Tuesday, April 30, 2013
Ancient Civilizations: Lost Discoveries and Theoriums
Twenty-four centuries before Isaac Newton, the Hindu Rig-Veda asserted that gravitation held the Universe together, though the Hindu hypothesis was far less rigorous than Newton's. The Sanskrit-speaking Aryans subscribed to the idea of a spherical Earth in an era when the Greeks believed in a flat one.
Creation stories fall fairly into categories: the primal earth or water mother who spontaneously creates the Universe from her body; the sole male progenitor, like the Judeo-Christian God, who creates the Universe from thought or word; the "world parents," whose procreative union gives birth to the cosmos; the world egg and world tree; the cosmic serpent. All these refer to cosmological theories of creation out of chaos (plasma cosmology), a universe without beginning or end (steady state), or cycles of cosmic birth and destruction (altering universes).
Let's examine cosmologies of four pre-Western cultures: Mesopotamia, Mayan mesoamerica, Oceania, and India. Mesopotamia has long since become dust; Mayan civilization has severely diminished, but remnants of it exist (more than 2 million Yucatecans call themselves Mayan, speaking twenty-nine dialects); there are also remnants of the original Oceanic cultures; and Indian Hindu culture still thrives in modern form.

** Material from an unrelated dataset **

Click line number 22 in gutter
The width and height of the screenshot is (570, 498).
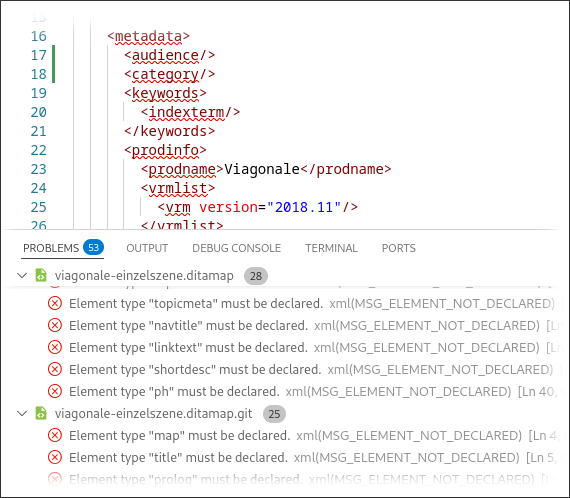[39, 150]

Mesoamerican, Mesopotamian and Indian societies represent complex, literate civilizations, while the oral traditions of Oceania are dismissed by some with the negative buzzword primitive. Yet all four cosmologies have similarities: an initial separation of primal elements, cosmos made of successive levels, and a divine lineage that inevitably leads back to human geneology. Most cosmologies, including our own, contain inconsistencies and contradictions.
Next the sun, moon, and stars are sown. The ancient Mayans conceived of this as "sowing" and also "dawning," because they connected the planting of seeds, which push up from underground to grow, with the dawning of the celestial bodies, which they believed traveled through the underworld before rising in the east.
In translating the Popol Vuh, Andres Xiloj Peruch, a modern Mayan spiritual leader, interpreted the ancient text according to still-existent Mayan beliefs. Present-day Mayan fireplaces include three heartstones set in a triangle, a prepresentation of a modern Quiche' Mayan heartstone constellation formed by three stars in Orion - Alnitak, Saiph, and Rigel. During the destruction of the third creation, the Popol Vuh states, "The.. heartstones were shooting out, coming right out of the fire, going for (the men's) heads." this, according to Xiloj Peruch, is an image of a volcano and an oblique reference to the cosmic hearth.
Further evidence comes from ancient Mayan scribes at Palenque and Quirigu, who wrote that at the end of the previous age, three heartstones ushered in a new age. There was a disagreement with two spiritual advisors over whether the August 3114 date and the ascension of the stars in Orion represent the end of the old age or the beginning of the new age, but it's clear that the heartstones represent a major turning point.